Material provided:
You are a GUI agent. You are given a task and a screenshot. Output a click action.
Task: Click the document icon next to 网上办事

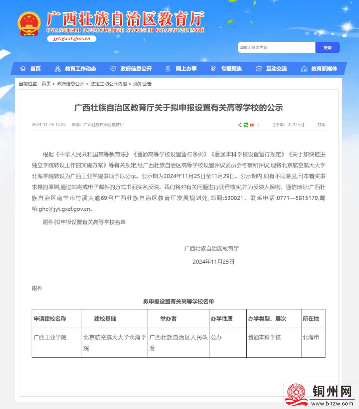(x=167, y=69)
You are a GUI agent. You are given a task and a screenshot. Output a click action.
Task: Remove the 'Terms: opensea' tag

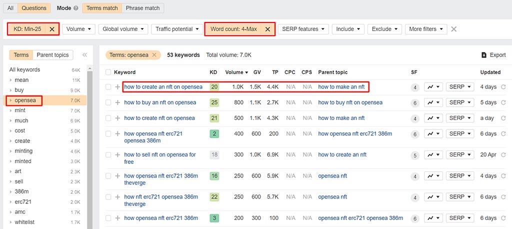(154, 55)
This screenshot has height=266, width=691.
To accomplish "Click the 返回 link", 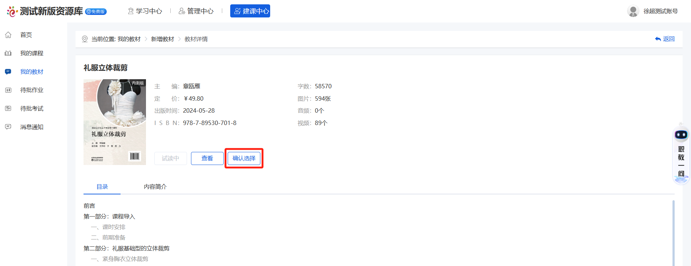I will pyautogui.click(x=665, y=39).
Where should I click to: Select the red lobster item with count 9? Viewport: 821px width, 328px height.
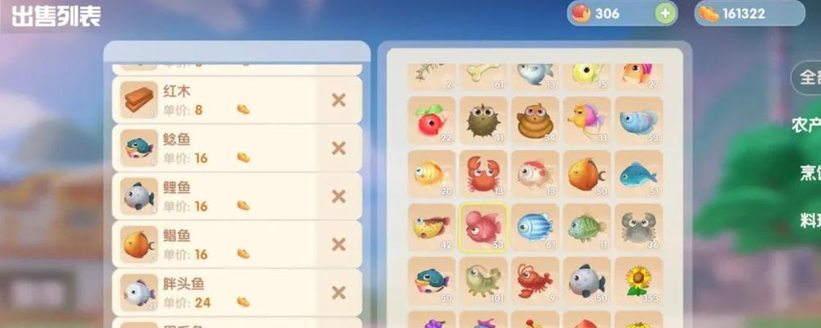[535, 281]
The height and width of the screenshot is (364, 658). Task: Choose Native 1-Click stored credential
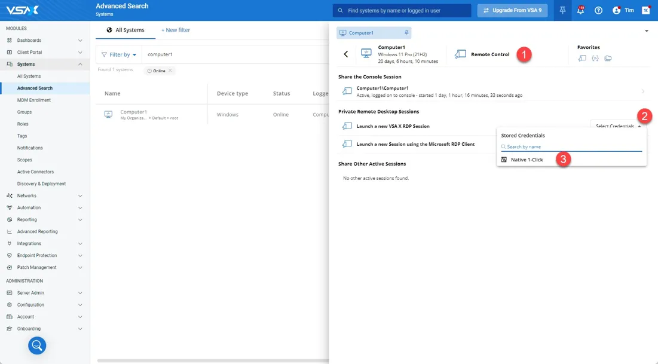tap(527, 160)
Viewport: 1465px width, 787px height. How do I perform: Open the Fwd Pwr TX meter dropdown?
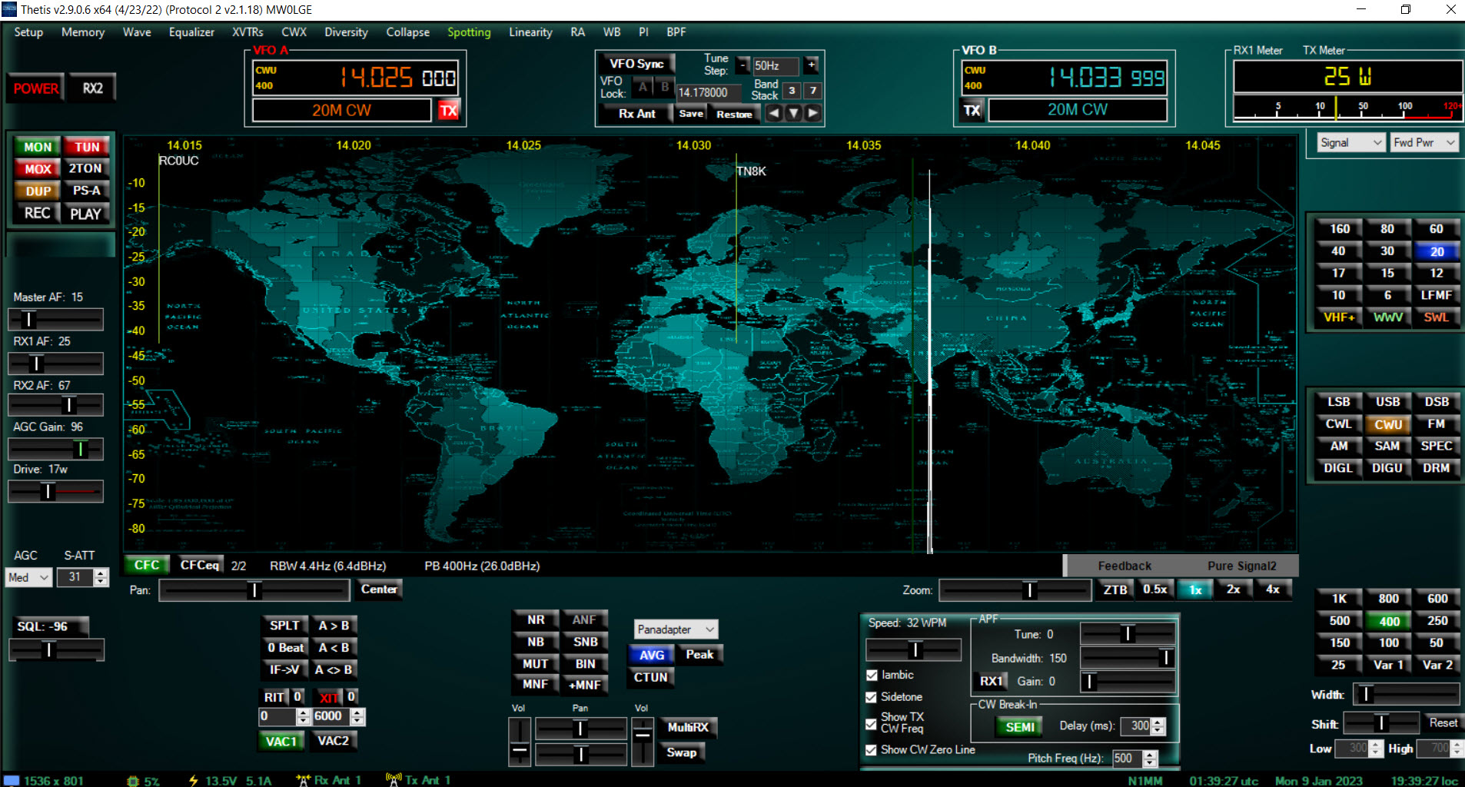[x=1424, y=143]
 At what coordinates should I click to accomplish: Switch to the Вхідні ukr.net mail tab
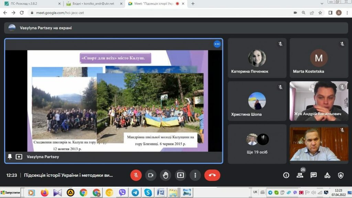93,4
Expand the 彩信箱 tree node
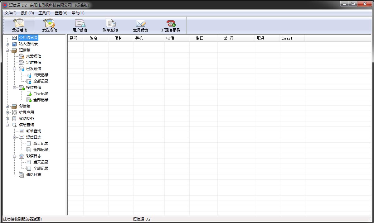 pyautogui.click(x=7, y=106)
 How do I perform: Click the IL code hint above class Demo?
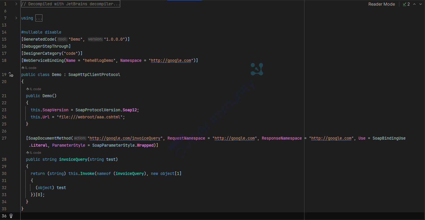29,68
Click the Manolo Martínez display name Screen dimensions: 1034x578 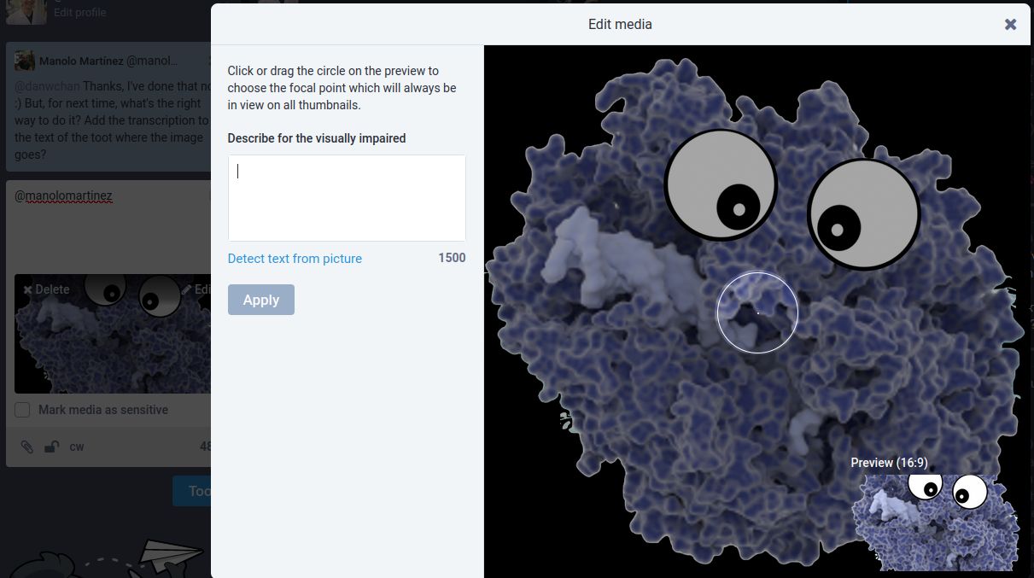coord(81,61)
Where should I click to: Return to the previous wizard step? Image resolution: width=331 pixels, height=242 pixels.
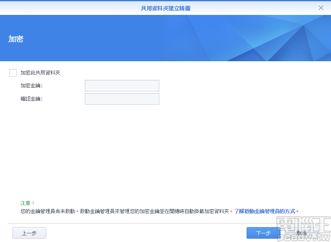tap(29, 233)
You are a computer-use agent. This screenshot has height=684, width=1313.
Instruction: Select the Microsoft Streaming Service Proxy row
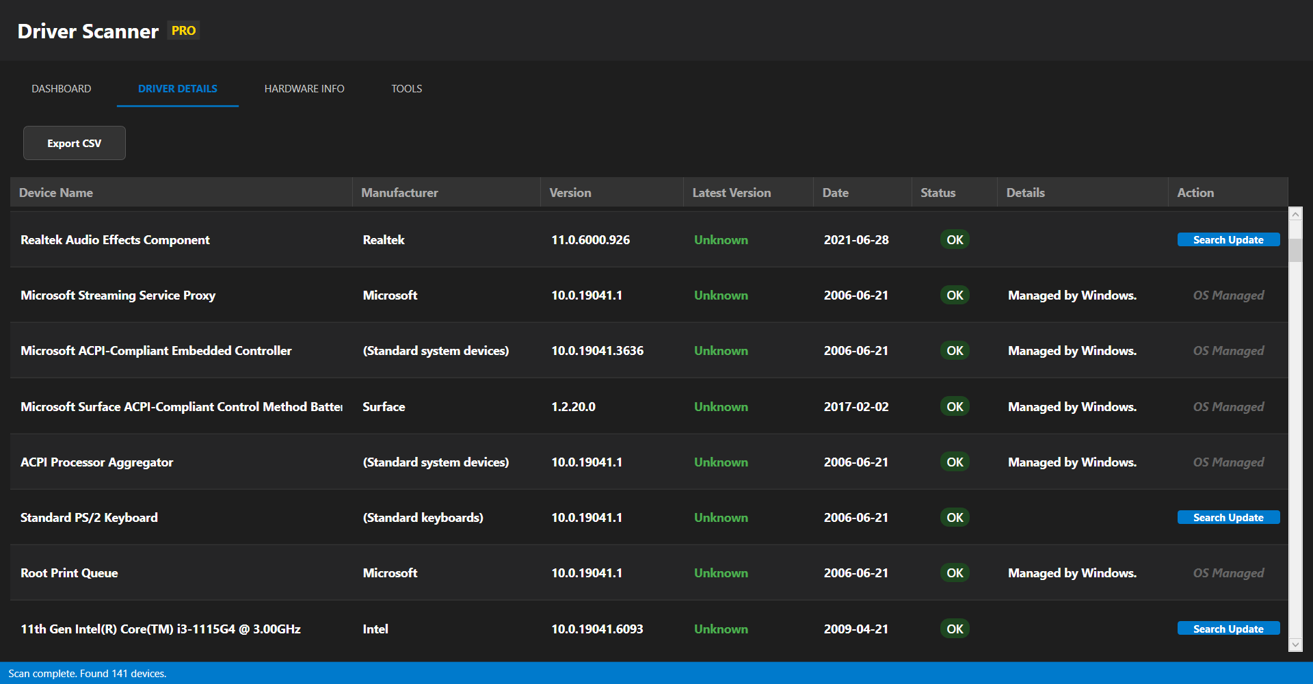118,295
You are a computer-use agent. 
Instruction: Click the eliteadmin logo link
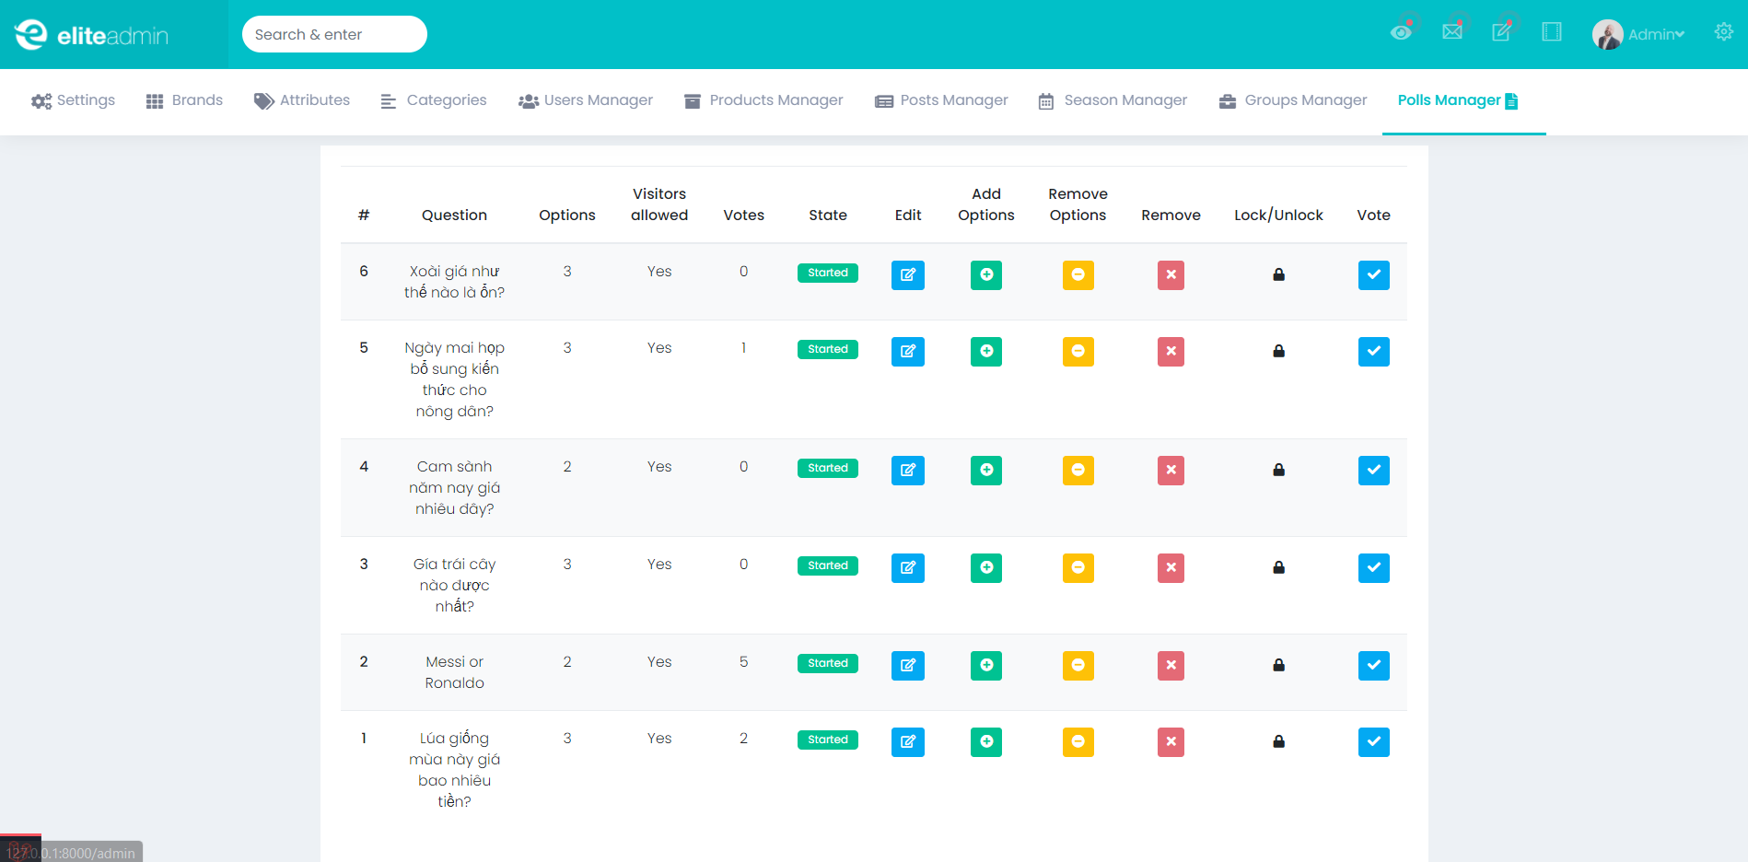point(92,35)
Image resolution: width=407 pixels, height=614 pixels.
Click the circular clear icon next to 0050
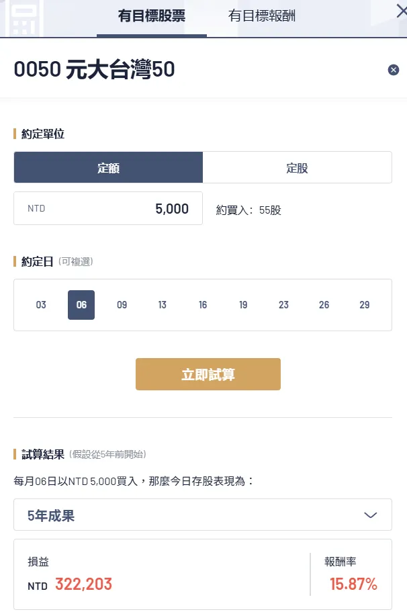point(394,69)
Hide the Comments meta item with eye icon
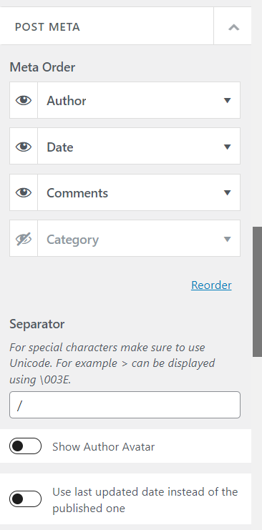 point(24,192)
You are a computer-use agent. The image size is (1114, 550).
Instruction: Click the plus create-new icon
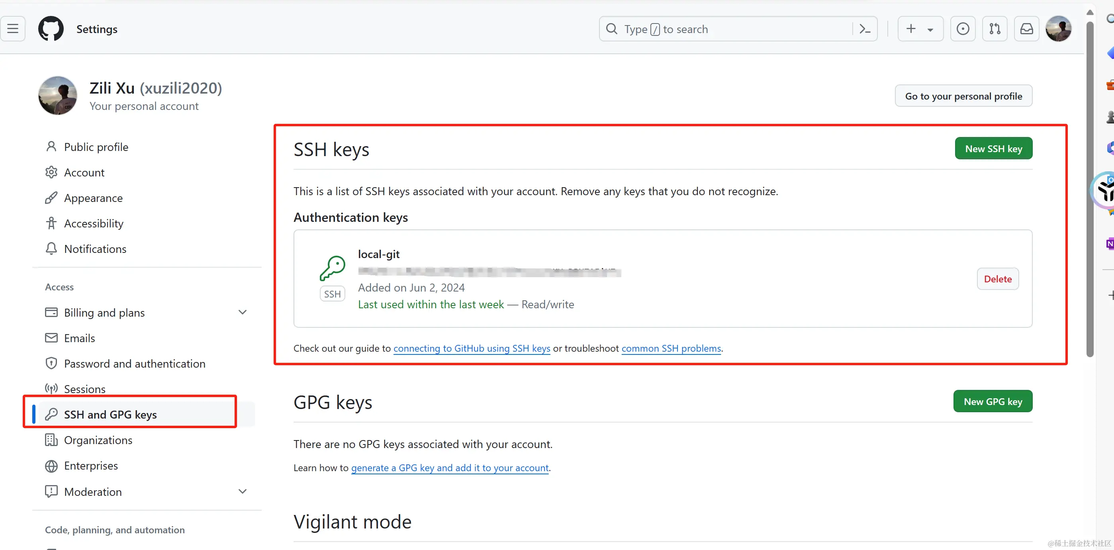[911, 29]
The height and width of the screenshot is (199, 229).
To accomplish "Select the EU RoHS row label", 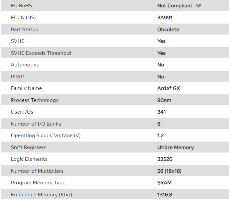I will [21, 6].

Exercise directions: Gather every line of the records above that contains the word "should", matching its case exactly.

Task result:
Where should I click to: Select the red lobster item with count 9? Viewport: 821px width, 328px height.
 At what coordinates should I click to accomplish: Switch to the Вхідні ukr.net mail tab
Where should I click to: Return to the previous wizard step? Image resolution: width=331 pixels, height=242 pixels.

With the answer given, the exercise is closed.